Post by Loupy on Oct 18, 2010 15:56:42 GMT -7
Sweet Potato Casserole
From: Eatingwell magazine
Active Time: 30 Minutes
Total Time: 1 Hour 15 Minutes
Yield: 10 servings, about 1/2 cup each
With a scrumptious, crunchy nut topping, this casserole can be a side dish or even a sweet ending to a holiday meal. We reworked this traditional Southern recipe for the Rx for Recipes column, reducing calories by 42 percent and saturated fat by 60 percent.
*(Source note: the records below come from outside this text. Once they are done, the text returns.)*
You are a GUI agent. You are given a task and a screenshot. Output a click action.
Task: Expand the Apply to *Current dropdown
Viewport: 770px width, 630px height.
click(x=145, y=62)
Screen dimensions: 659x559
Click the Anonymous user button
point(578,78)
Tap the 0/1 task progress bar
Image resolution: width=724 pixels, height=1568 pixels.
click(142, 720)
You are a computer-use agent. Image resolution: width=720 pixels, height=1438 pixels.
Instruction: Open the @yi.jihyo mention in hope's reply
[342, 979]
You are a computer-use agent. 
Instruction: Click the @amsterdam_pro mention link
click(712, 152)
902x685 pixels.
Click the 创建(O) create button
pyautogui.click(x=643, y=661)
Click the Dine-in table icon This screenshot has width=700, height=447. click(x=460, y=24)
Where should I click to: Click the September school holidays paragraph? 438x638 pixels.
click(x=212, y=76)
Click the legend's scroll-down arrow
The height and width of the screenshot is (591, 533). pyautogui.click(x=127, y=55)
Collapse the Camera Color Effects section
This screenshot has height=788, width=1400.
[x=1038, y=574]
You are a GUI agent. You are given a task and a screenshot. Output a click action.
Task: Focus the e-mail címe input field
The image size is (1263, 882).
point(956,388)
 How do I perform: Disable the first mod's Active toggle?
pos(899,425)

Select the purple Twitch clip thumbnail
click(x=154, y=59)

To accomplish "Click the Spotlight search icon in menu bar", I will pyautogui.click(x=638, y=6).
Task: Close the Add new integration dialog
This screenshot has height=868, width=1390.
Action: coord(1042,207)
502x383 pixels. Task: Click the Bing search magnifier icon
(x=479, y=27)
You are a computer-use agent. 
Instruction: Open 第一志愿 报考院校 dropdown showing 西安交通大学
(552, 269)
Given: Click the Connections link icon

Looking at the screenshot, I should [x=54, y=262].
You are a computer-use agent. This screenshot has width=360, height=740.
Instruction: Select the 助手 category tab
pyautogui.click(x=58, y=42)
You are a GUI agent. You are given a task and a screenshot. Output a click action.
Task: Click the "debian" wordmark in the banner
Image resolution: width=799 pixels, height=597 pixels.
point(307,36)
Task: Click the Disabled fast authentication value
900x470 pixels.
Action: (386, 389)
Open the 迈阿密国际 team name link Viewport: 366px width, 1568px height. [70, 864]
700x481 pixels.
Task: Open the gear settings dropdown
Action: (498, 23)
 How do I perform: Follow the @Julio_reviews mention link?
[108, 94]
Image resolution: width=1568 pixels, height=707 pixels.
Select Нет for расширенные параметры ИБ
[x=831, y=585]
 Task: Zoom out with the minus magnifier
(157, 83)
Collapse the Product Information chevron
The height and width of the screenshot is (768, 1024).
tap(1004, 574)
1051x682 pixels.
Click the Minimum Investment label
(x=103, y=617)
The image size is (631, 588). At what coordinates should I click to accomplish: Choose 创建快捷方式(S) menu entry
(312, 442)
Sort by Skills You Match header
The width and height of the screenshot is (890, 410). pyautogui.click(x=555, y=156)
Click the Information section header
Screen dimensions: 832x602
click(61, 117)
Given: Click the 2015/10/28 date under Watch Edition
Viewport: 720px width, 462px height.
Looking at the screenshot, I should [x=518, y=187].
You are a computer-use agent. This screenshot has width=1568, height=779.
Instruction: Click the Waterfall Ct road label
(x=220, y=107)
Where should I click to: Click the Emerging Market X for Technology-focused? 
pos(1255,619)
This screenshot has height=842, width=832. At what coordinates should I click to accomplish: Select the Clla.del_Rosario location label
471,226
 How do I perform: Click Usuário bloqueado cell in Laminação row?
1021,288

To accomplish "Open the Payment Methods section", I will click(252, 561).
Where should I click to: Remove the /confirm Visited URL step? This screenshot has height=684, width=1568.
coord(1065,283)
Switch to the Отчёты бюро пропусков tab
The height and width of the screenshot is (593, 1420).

Make Ahead Tip: Prepare through Step 4 (after topping); cover and refrigerate for up to 2 days.
INGREDIENTS
2 1/2 pounds sweet potatoes (3 medium), peeled and cut into 2-inch chunks
2 large eggs
1 tablespoon canola oil
1 tablespoon honey
1/2 cup 1% milk
2 teaspoons freshly grated orange zest
1 teaspoon vanilla extract
1/2 teaspoon salt, or to taste
For the Topping:
1/2 cup whole-wheat flour
1/3 cup packed brown sugar
4 teaspoons frozen orange juice concentrate
1 tablespoon canola oil
1 tablespoon butter, melted
1/2 cup chopped pecans (1 3/4 ounces)
DIRECTIONS:
Place sweet potatoes in a large saucepan; cover with lightly salted water and bring to a boil.
Cover and cook over medium heat until tender, 10 to 15 minutes.
Drain well and return to the pan.
Mash with a potato masher.
Measure out 3 cups. (Reserve any extra for another use).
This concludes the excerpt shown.